Between cheery waves and shouts of "ciao" to passers-by, she relates with grim satisfaction the case of a wealthy chalet owner who took his neighbour, a cow farmer, to court over the cowbells which were interrupting his lie-ins. The case was thrown out.
"In Switzerland, we have a saying," she says. "Here, everyone is treated like a king, but the king is treated like everyone."
Nothing could better describe the atmosphere we found at the Palace. Service was swift, thoughtful and unfailingly courteous, but neither servile nor overbearing.
This feeling of warmth and respect between staff and guests further emphasises the hotel's focus on family, both those who return to the Palace year after year as guests and the multinational staff who have made it their home.
The in-house magazine includes a feature on couples who met while working at the hotel, while the Palace's Italian restaurant Gildo's takes its name from the maitre d' who spent 40 years inside these walls.
It is here we find ourselves for dinner on Saturday evening, sipping an Aperol spritz in the ambient low-lighting. A deliciously tender pink saddle of lamb comes with a dollop of creamy goat's cheese, set off by the slight bitterness of artichokes. A heavy Syrah proves the perfect complement to the meal, which I round off a smooth and sophisticated nougat mousse.

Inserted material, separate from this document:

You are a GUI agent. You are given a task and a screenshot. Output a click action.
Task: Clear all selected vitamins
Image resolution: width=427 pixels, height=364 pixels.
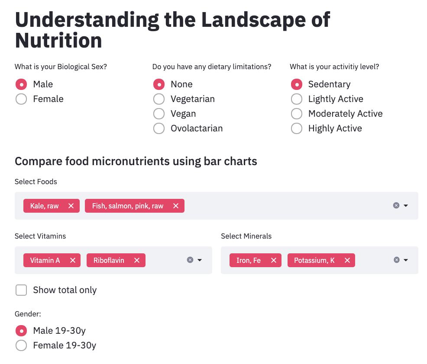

It's with no little reluctance that we leave the plunge pool and its breathtaking vistas for the last time on Sunday. With the sun creeping out from behind the mountains, we enjoy our final moments at the Palace over a beer and sandwich on the outdoor terrace.
Sipping a glass of champagne on our Swiss Airlines flight home, thousands of feet above the white-capped mountains, I feel I've truly experienced the very best the Alps has to offer in one weekend – and all without setting foot on a ski slope.
Rooms at Gstaad Palace start from 410CHF (summer rate) or 490CHF (winter rate) for a classic single and include breakfast and credit for lunch or dinner in one of the hotel restaurants.
Swiss Airlines lies to Geneva and Zurich daily from London Heathrow and London City airport.
Train connections can be booked online through the SBB website.
Workshops at the Maison Cailler chocolate factory can be booked online.